#### Exercise set:
1: Translate into French this sentence from the text on Lascelles Abercrombie: "During World War I, he served as a munitions examiner, after which, he was appointed to the first lectureship in poetry at the University of Liverpool."
2: Name every university at which, according to the text on Lascelles Abercrombie, he held an academic appointment after World War I.

*** Text provided ***

Lascelles Abercrombie


Lascelles Abercrombie, was a British poet and literary critic, one of the "Dymock poets". He served as an English language professor.

Biography

Abercrombie was born in Ashton upon Mersey, Sale, Cheshire. He was educated at Malvern College, and at Owens College, Manchester.
Before the First World War, he lived for a time at Dymock in Gloucestershire, part of a community of poets, including Robert Frost, and often visited by Rupert Brooke, and Edward Thomas. These were known as the Georgian Poets. During these early years, he earned his living reviewing books, and started his poetry writing. His first book, Interludes and Poems, was followed by Mary and the Bramble and the play Deborah, and later by Emblems of Love and Speculative Dialogues. His critical works include An Essay Towards a Theory of Art, and Poetry, Its Music and Meaning. Collected Poems was followed by The Sale of St. Thomas, a dramatic poem.
During World War I, he served as a munitions examiner, after which, he was appointed to the first lectureship in poetry at the University of Liverpool. In 1922 he was appointed Professor of English at the University of Leeds in preference to J. R. R. Tolkien, with whom he shared, as author of The Epic, a professional interest in heroic poetry. In 1929 he moved on to the University of London, and in 1935 to the prestigious Goldsmiths' Readership at Oxford University, where he was elected as a Fellow of Merton College. He wrote a series of works on the nature of poetry, including The Idea of Great Poetry and Romanticism. He published several volumes of original verse, largely metaphysical poems in dramatic form, and a number of verse plays. Abercrombie also contributed to Georgian Poetry and several of his verse plays appeared in New Numbers. His poems and plays were collected in 'Poems'.
Lascelles Abercrombie suffered in his later years from serious diabetes, and died in London in 1938, aged 57.
At the end of the Second World War, it was discovered that despite his death Abercrombie's name had been mistakenly included in "The Black Book" or Sonderfahndungsliste G.B. list of Britons who were to be arrested in the event of a Nazi invasion of Britain.

Family

Abercrombie was the brother of architect and noted town planner Patrick Abercrombie. In 1909 he married Catherine Gwatkin of Grange-over-Sands. They had 4 children, a daughter and three sons. Two of the sons achieved prominence, David Abercrombie as a phonetician and Michael Abercrombie as a cell biologist. A grandson, Jeffrey Cooper, produced an admirable bibliography of his grandfather, with brief but important notes, while a great-grandson is author Joe Abercrombie.

Poetry and Plays

Abercrombie’s poetry consists very largely of long poems in blank verse, mainly in dramatic form. They treat the extremes of imagined rather than actual experience, from ecstasy to anguish and malice, with little in between, in poetry full of sharp, gem-like imagery and generally rugged in sound and metre. Admired for a time by good judges such as Charles Williams, Oliver Elton and Una Ellis-Fermor, and respected by his fellow 'Georgian' poets, it was never popular, and by the late twenties seemed utterly out of date. Though flawed, it is powerful and distinctive, and would reward rediscovery.
His ‘Four Short Plays’ of 1922 have fared better and still receive some attention, particularly ‘The Staircase’, because of their more realistic characters and setting. They compare favourably to the poetic plays of the other Georgian poets, such as Drinkwater and Masefield.

Archives

A collection of literary and other manuscripts relating to Abercrombie is held by Special Collections in the Brotherton Library at the University of Leeds. The collection contains drafts of many of Abercrombie's own publications and literary material; lecture notes, including those of his own lectures and some notes taken from the lectures of others, and a printed order of service for his Memorial Service in 1938.
Special Collections in the Brotherton Library also holds correspondence relating to Lascelles Abercrombie and his family. Comprising 105 letters, the collection contains letters of condolence to Catherine and Ralph Abercrombie on the death of Lascelles, as well as Abercrombie family letters from various correspondents, chiefly to Ralph Abercrombie.

*** Data below ***

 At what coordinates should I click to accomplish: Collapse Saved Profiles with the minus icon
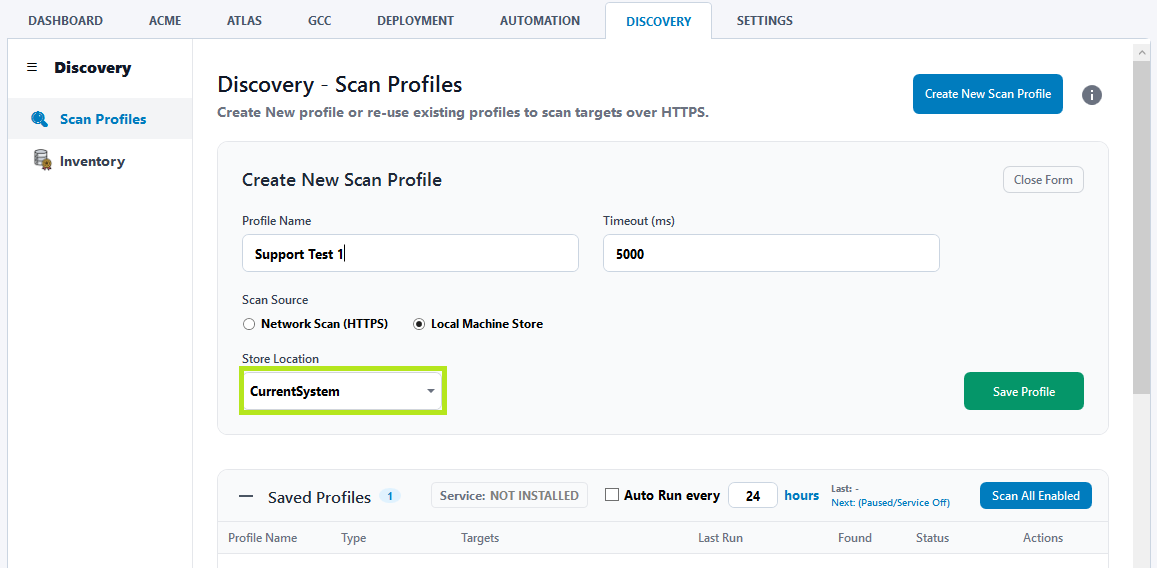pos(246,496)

***

#### Outputs for the tasks:
1: Pendant la Première Guerre mondiale, il servit comme contrôleur de munitions, après quoi il fut nommé au premier poste de maître de conférences en poésie à l'Université de Liverpool.

2:
University of Liverpool
University of Leeds
University of London
Oxford University